Let’s go swimming: Poem and thoughts about breathing

I’m thinking of changing the title of this blog. I named it “Breathe” way back. Years ago. When it felt like I didn’t have time to breathe. It was supposed to remind me and maybe others to take a moment. A moment to breathe is a precious thing.

Breathing took on a different meaning for me later on. Sometimes breathing isn’t easy. Sometimes this necessary thing hurts.

But maybe you still need the reminder.

I’m still on the villanelle ride. It’s not easy, either. I’m writing and rewriting and rhyming and re-rhyming (that’s a thing!). I’m up to eleven now. I thought I’d share one with you. Not the one with profanity, which is repeated multiple times because this is a villanelle lol.

This is one of my favorites, though.

Villanelle #6

I’m going swimming in a blue lake;

I want to do it once before I die.

Come with me when you wake.

This note will replace what I take.

I hope you’ll understand why

I’m going swimming in a blue lake.

I know you’re here for my sake;

our souls are bound by that tie,

so come with me when you wake.

There’s nothing between us that’s fake,

and there’s nothing sad about goodbye.

I’m just going swimming in a blue lake.

I can’t seem to heal this ache…

it just won’t seem to comply.

Come with me when you awake.

Don’t worry, your love I won’t forsake

though I know you hear me sigh.

I’m going swimming in a blue lake.

Come with me when you wake.

Summer Rose. Photo by Michelle Garren-Flye

Taking you along on the Villanelle ride: Poem

So I wouldn’t say I’ve mastered the villanelle form, but I have written three so far. Villanelles 2 and 3 are nowhere near ready for others to see, but number 1 is not too bad, and, thanks to some feedback from a writer friend (thanks, Brandon!), much better than it was.

I’m going to publish it here even though I started out the day with major imposter syndrome after reading Sylvia Plath’s “Mad Girl’s Love Song“. You should definitely read it if you haven’t. It’s what I will strive for in my villanelles. I’m not there. Not anywhere near it. But what is life if you’re not trying to perfect something?

Villanelle #1

By Michelle Garren-Flye

Follow the direction of your heart.

It’s the best way to spend your time—

and the only real way to make a start.

There is no other way to map or chart

the treacherous mountains you must climb.
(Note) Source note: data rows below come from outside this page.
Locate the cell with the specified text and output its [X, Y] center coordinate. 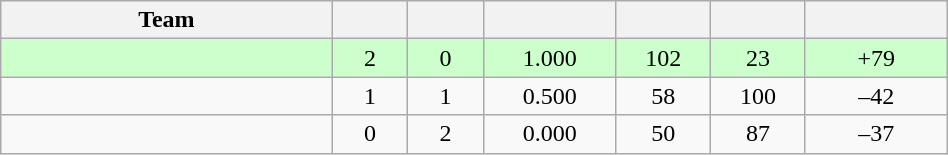
102 [664, 58]
–42 [876, 96]
87 [758, 134]
58 [664, 96]
0.000 [549, 134]
–37 [876, 134]
100 [758, 96]
1.000 [549, 58]
0.500 [549, 96]
+79 [876, 58]
23 [758, 58]
50 [664, 134]
Team [166, 20]
Identify which cell holds the provided text, then report its [X, Y] central coordinate. 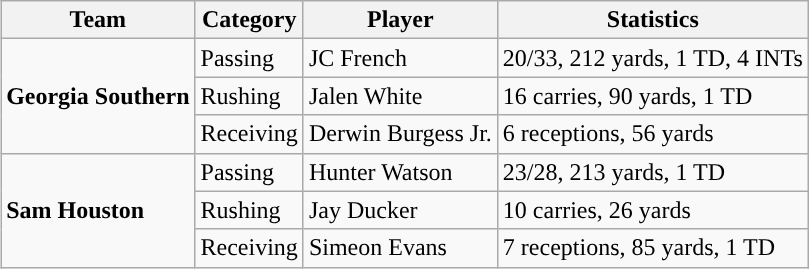
10 carries, 26 yards [652, 210]
Team [98, 20]
Jalen White [400, 96]
Jay Ducker [400, 210]
Simeon Evans [400, 248]
20/33, 212 yards, 1 TD, 4 INTs [652, 58]
Category [249, 20]
6 receptions, 56 yards [652, 134]
Sam Houston [98, 210]
Hunter Watson [400, 172]
Player [400, 20]
JC French [400, 58]
7 receptions, 85 yards, 1 TD [652, 248]
23/28, 213 yards, 1 TD [652, 172]
16 carries, 90 yards, 1 TD [652, 96]
Derwin Burgess Jr. [400, 134]
Georgia Southern [98, 96]
Statistics [652, 20]
For the text-containing cell, return its midpoint in (x, y) coordinate format. 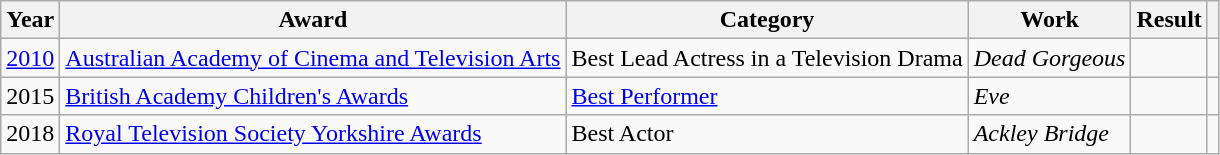
British Academy Children's Awards (313, 96)
Best Actor (767, 134)
Result (1169, 20)
Eve (1050, 96)
2018 (30, 134)
Royal Television Society Yorkshire Awards (313, 134)
Best Performer (767, 96)
Award (313, 20)
Year (30, 20)
Best Lead Actress in a Television Drama (767, 58)
2010 (30, 58)
Work (1050, 20)
Australian Academy of Cinema and Television Arts (313, 58)
Category (767, 20)
Dead Gorgeous (1050, 58)
2015 (30, 96)
Ackley Bridge (1050, 134)
Find where the given text appears and provide that cell's center as (x, y) coordinate. 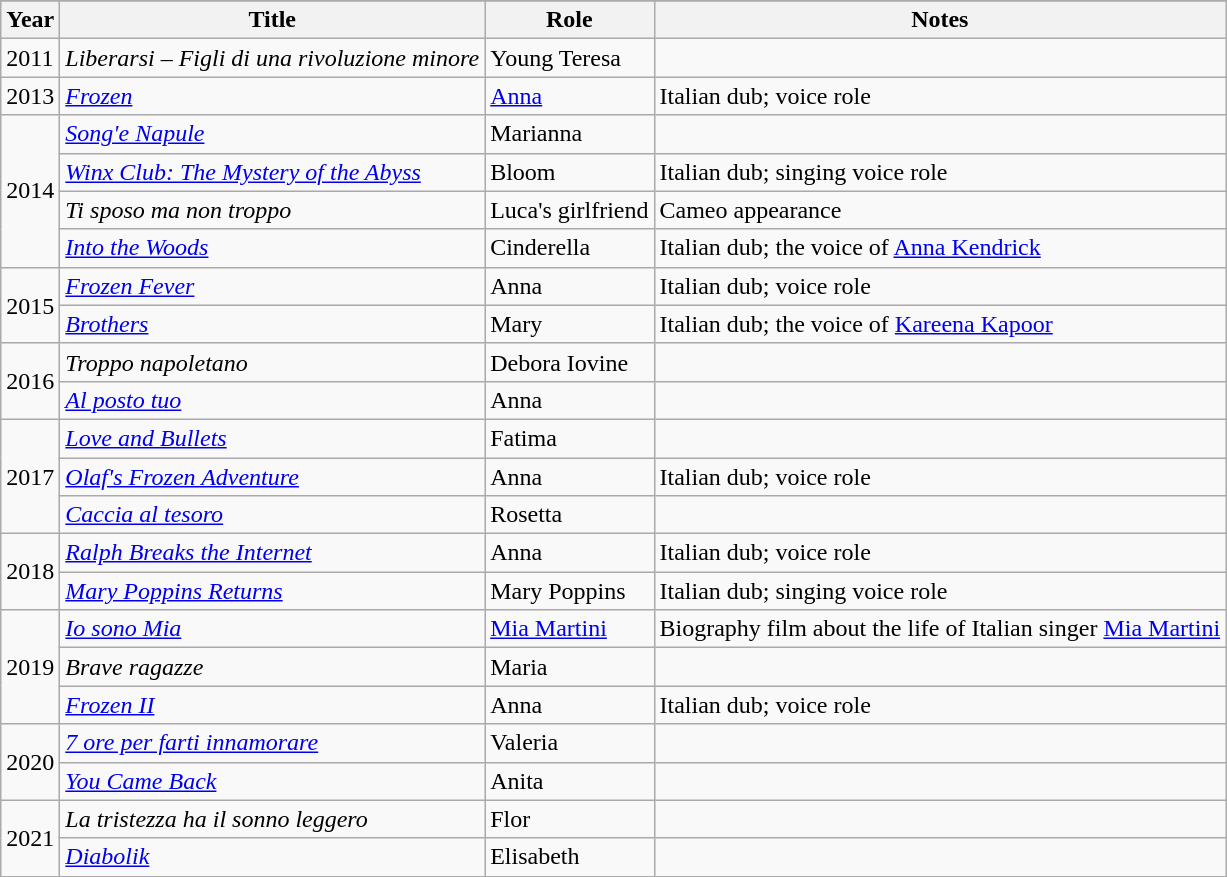
Olaf's Frozen Adventure (272, 477)
Troppo napoletano (272, 362)
Mary Poppins Returns (272, 591)
Frozen Fever (272, 286)
Diabolik (272, 857)
Valeria (570, 743)
Biography film about the life of Italian singer Mia Martini (940, 629)
You Came Back (272, 781)
2015 (30, 305)
Rosetta (570, 515)
Song'e Napule (272, 134)
2011 (30, 58)
La tristezza ha il sonno leggero (272, 819)
Caccia al tesoro (272, 515)
Brothers (272, 324)
2019 (30, 667)
Brave ragazze (272, 667)
Role (570, 20)
Bloom (570, 172)
Anita (570, 781)
Flor (570, 819)
7 ore per farti innamorare (272, 743)
2020 (30, 762)
Year (30, 20)
Liberarsi – Figli di una rivoluzione minore (272, 58)
Title (272, 20)
Io sono Mia (272, 629)
2018 (30, 572)
Maria (570, 667)
Fatima (570, 438)
Into the Woods (272, 248)
Frozen (272, 96)
Frozen II (272, 705)
Notes (940, 20)
Winx Club: The Mystery of the Abyss (272, 172)
Love and Bullets (272, 438)
Italian dub; the voice of Anna Kendrick (940, 248)
Luca's girlfriend (570, 210)
Ti sposo ma non troppo (272, 210)
2013 (30, 96)
Al posto tuo (272, 400)
2014 (30, 191)
Cinderella (570, 248)
Mary Poppins (570, 591)
Ralph Breaks the Internet (272, 553)
Debora Iovine (570, 362)
Mia Martini (570, 629)
2017 (30, 476)
Marianna (570, 134)
2021 (30, 838)
Italian dub; the voice of Kareena Kapoor (940, 324)
Elisabeth (570, 857)
2016 (30, 381)
Cameo appearance (940, 210)
Mary (570, 324)
Young Teresa (570, 58)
Just follow the direction of your heart.

Life may want to rip you apart,

but the map of the heart is sublime

and the only real way to make a start.

Reach for reason and long for art!

It will never be considered a crime

to follow the direction of your heart.

There’s no confusion when you depart.

Even if you can’t find the right rhyme,

you know it’s the way to make your start

The sting of winter may yet smart

even when you’re in your prime.

But follow the direction of your heart!

It’s the only real way to make a start.

Crepe myrtle. Photo by Michelle Garren-Flye

Challenge Accepted: Learning something new

I’ve been a bit directionless recently. No idea what to do with my creative energy, so I’ve been shoving it down and watching Netflix instead (I’m rewatching Longmire, and it’s better than I remember from the first time around). (Side note: I need a Lou Diamond Phillips in my life.)
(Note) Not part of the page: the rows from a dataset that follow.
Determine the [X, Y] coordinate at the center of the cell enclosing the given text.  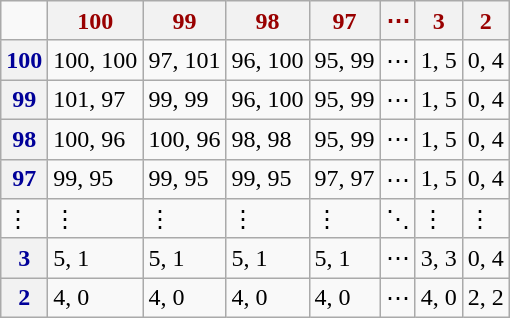
97, 101 [184, 60]
⋱ [398, 219]
101, 97 [96, 100]
3, 3 [438, 258]
2, 2 [486, 298]
99, 99 [184, 100]
98, 98 [268, 139]
97, 97 [344, 179]
100, 100 [96, 60]
Pinpoint the cell where the given text exists, returning its [X, Y] midpoint coordinate. 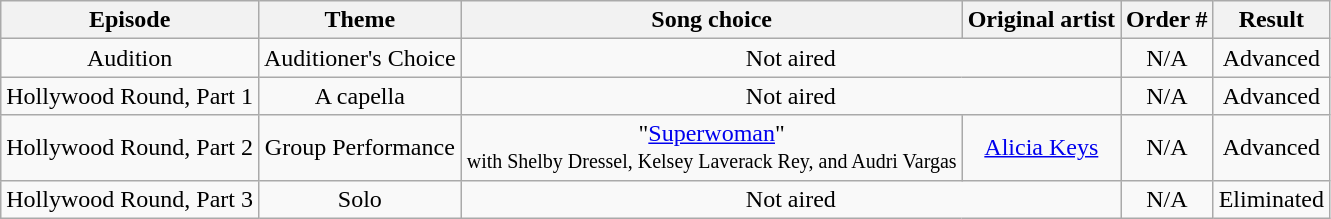
Result [1271, 20]
Hollywood Round, Part 2 [130, 148]
Episode [130, 20]
"Superwoman" with Shelby Dressel, Kelsey Laverack Rey, and Audri Vargas [712, 148]
Solo [360, 199]
Group Performance [360, 148]
Hollywood Round, Part 3 [130, 199]
Auditioner's Choice [360, 58]
Original artist [1041, 20]
Hollywood Round, Part 1 [130, 96]
Theme [360, 20]
Alicia Keys [1041, 148]
Eliminated [1271, 199]
Song choice [712, 20]
Audition [130, 58]
Order # [1168, 20]
A capella [360, 96]
Return the [X, Y] coordinate for the center point of the cell that contains the specified text.  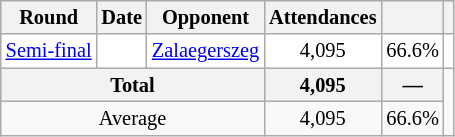
— [412, 85]
Opponent [206, 17]
Zalaegerszeg [206, 51]
Average [132, 118]
Total [132, 85]
Round [49, 17]
Semi-final [49, 51]
Date [121, 17]
Attendances [322, 17]
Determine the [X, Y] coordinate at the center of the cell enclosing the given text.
Back to learning something new. I decided I needed a direction, so I posted on social media and Twitter (Twitter is not social media, imo), asking for suggestions for my next poetry challenge. I didn’t promise to write, illustrate and publish another poetry book in less than a month, but I did indicate I might try.

Well, the challenge I got and accepted after some thought was a bit more complex than I’d anticipated. I don’t think I’ll manage another book in 30 days. It’s a whole new form to me and I’m loving it, hating it, cursing it—and learning it.

A villanelle is a sort of song poem with a rigid rhyme scheme that utilizes repeating lines, unlike most poetry. The best known one is Dylan Thomas’s “Do Not Go Gently Into That Good Night.” I have always loved that poem. I love the rhythm of it. I love the passion in it. I love the way you can almost unconsciously sing it without even meaning to.

The one thing I never loved because I never even noticed it was the rhyme.

How is that possible?? In multiple places “night” literally rhymes with “night”, “light” with “light”. How the heck did Thomas make his rhyme so invisible? It’s awesome that he did, because a poem with too heavy a rhyme will be singsongy and irritating. It may sound contrived. How did Thomas manage a poem with such a rigid rhyme scheme and make it sound natural?

The answer, of course, is that so much of the rest of the poem is more important than the rhyme. The passion, the theme, the message, the rhythm. All the things I’ve noticed that I love.

So that’s my new challenge. Write villanelles that don’t sound like they have a rhyme scheme. Or at least write villanelles where the rigid rhyme scheme doesn’t interfere with the message and passion of the poem.